━━━ Dataset ━━━
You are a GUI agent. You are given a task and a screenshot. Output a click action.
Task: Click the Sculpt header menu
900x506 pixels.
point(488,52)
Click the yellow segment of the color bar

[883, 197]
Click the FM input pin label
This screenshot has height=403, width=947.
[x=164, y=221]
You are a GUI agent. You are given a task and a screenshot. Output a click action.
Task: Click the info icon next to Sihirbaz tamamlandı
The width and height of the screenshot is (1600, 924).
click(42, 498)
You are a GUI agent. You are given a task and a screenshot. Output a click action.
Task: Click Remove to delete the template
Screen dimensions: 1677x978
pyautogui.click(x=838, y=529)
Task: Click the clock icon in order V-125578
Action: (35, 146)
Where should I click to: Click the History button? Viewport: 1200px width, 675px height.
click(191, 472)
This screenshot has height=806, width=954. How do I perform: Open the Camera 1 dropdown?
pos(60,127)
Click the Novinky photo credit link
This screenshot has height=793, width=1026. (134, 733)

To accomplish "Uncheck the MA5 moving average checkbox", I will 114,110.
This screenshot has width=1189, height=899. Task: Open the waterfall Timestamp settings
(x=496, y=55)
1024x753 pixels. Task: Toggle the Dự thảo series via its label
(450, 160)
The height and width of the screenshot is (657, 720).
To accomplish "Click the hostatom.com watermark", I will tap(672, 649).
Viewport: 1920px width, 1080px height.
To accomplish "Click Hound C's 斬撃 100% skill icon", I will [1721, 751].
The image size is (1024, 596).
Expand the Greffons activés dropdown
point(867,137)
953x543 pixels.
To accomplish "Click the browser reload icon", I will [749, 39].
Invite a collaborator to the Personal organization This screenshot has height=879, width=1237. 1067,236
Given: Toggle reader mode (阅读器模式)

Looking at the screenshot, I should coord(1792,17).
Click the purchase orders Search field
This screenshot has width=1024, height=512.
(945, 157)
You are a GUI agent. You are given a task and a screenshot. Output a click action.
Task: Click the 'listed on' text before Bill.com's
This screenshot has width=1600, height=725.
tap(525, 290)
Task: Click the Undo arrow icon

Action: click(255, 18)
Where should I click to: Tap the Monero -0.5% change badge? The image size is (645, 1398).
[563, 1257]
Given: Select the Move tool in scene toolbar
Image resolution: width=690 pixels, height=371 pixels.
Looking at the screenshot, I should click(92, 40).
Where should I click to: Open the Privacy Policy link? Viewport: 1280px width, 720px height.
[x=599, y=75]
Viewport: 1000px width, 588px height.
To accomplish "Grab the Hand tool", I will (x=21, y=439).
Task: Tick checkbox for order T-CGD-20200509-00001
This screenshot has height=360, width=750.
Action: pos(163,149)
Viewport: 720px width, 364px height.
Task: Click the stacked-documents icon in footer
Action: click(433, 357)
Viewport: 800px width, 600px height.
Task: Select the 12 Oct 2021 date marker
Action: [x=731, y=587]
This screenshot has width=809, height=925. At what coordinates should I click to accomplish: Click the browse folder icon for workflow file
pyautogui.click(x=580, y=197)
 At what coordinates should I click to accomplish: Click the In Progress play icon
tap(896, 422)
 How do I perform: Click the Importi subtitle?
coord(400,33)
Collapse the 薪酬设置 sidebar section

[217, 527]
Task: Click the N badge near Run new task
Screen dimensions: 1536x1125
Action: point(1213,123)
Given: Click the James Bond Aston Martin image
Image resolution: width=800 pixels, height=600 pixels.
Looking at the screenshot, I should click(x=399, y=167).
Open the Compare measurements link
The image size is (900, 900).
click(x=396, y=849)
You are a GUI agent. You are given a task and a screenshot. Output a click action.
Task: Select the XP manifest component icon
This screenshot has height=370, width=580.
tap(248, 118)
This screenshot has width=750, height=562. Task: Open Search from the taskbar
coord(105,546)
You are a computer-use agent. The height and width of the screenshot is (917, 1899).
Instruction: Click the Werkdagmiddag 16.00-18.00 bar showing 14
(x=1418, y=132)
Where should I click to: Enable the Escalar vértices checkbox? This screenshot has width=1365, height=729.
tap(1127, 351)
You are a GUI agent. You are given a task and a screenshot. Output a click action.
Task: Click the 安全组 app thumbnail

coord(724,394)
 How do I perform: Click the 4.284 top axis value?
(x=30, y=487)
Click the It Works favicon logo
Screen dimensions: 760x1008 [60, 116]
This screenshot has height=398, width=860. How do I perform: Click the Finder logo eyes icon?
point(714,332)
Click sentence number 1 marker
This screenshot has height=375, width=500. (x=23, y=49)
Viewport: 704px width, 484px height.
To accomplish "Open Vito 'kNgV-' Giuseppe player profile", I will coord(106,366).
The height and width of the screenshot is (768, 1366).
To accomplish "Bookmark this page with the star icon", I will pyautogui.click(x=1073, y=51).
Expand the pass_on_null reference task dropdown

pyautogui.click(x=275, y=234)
━━━
Reproduce only the lines running from the one that contains "Viewport: 704px width, 484px height." to the last line of the records.

Viewport: 704px width, 484px height.
To accomplish "Open Vito 'kNgV-' Giuseppe player profile", I will coord(106,366).
The height and width of the screenshot is (768, 1366).
To accomplish "Bookmark this page with the star icon", I will pyautogui.click(x=1073, y=51).
Expand the pass_on_null reference task dropdown

pyautogui.click(x=275, y=234)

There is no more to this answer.